Prof. Dr. Ahmet Fahri ÖZOK, “Türk Ergonomi Derneği” başkanı olarak, Ergonomi ile İş Sağlığı ve Güvenliği arasındaki ilişkileri özetleyen önemli bazı görüşleri şu şekildedir:

*Ergonomi, insan ve insanın kullandığı her türlü aracın uyumunu en iyi şekilde sağlamayı amaç edinmektedir. Ergonomi, insanın içinde bulunduğu çevrenin ne şekilde düzenlenmesi gerektiğini incelemektedir.

*Sadece çevrenin fiziksel olarak iyileştirmesi değil, insanın zihnine seslenen internet ve bilgisayar yazılımları gibi öğelerin de insana uyumu ile algılama, kolay kontrol edebilme ve yönlendirebilme gibi pek çok alan da Ergonominin çalışma konularıdır. İnsanı; anatomik, fizyolojik, psikolojik, antropometrik ve makro ekonomi organizasyon ve yönetim açıdan

incelemeden ve değerlendirmeden bir çalışma yapmak mümkün değildir.

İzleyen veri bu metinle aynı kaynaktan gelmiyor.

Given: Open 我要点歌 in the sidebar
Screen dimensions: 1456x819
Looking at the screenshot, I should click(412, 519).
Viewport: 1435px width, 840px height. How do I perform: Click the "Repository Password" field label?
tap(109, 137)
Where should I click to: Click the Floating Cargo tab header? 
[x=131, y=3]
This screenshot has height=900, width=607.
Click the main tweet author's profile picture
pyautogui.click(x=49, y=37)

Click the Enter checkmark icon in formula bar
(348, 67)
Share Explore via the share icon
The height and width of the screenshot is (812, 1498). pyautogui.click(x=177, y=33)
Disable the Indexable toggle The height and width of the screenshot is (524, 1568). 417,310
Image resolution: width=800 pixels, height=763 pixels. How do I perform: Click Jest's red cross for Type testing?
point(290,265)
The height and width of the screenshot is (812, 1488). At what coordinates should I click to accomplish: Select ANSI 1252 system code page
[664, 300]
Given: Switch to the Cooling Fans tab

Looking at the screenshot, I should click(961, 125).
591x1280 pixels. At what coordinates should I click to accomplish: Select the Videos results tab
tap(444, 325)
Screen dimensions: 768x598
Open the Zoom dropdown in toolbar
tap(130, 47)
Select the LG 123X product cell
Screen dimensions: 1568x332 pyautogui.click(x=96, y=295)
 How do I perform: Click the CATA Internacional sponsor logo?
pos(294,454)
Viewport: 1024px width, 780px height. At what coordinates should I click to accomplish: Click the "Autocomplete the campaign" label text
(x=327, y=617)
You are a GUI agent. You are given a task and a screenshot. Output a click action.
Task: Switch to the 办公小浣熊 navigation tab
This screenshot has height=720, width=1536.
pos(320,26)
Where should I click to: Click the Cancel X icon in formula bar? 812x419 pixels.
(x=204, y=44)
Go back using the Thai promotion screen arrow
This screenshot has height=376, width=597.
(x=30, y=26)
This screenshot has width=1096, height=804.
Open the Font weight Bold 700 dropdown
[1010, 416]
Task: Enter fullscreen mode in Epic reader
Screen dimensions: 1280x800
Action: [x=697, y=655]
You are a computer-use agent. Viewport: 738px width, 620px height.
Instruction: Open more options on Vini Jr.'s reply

*İş Sağlığı ve Güvenliği konusunda ister makine sistemleri, ister başka sistemler fark etmez, tüm sistemler her şeyden önce (ilkin) Ergonomi göz önünde tutularak kurgulanmalı. İnsanca çalışmanın koşullarını oluşturabilmek, verimliliği ve üretkenliği artırmak için öncelikle Ergonomi bilgisine sahip olunmalıdır.

*Ergonominin iş kazalarının azaltılmasında, ,İş sağlığı ve Güvenliğinin sağlanmasında çok büyük katkıları bulunmaktadır. iş sağlığı ve güvenliğinin tüm ülkelerin önemli sorunları arasında yer almakta olup, iş sağlığı ve güvenliği açısından salt mühendislik bilgileriyle çalışılmalı ve bilimsel disiplinlerin de yardımı alınmalı. İşverenler ve sendikalar Ergonomiye daha çok önem vermeli.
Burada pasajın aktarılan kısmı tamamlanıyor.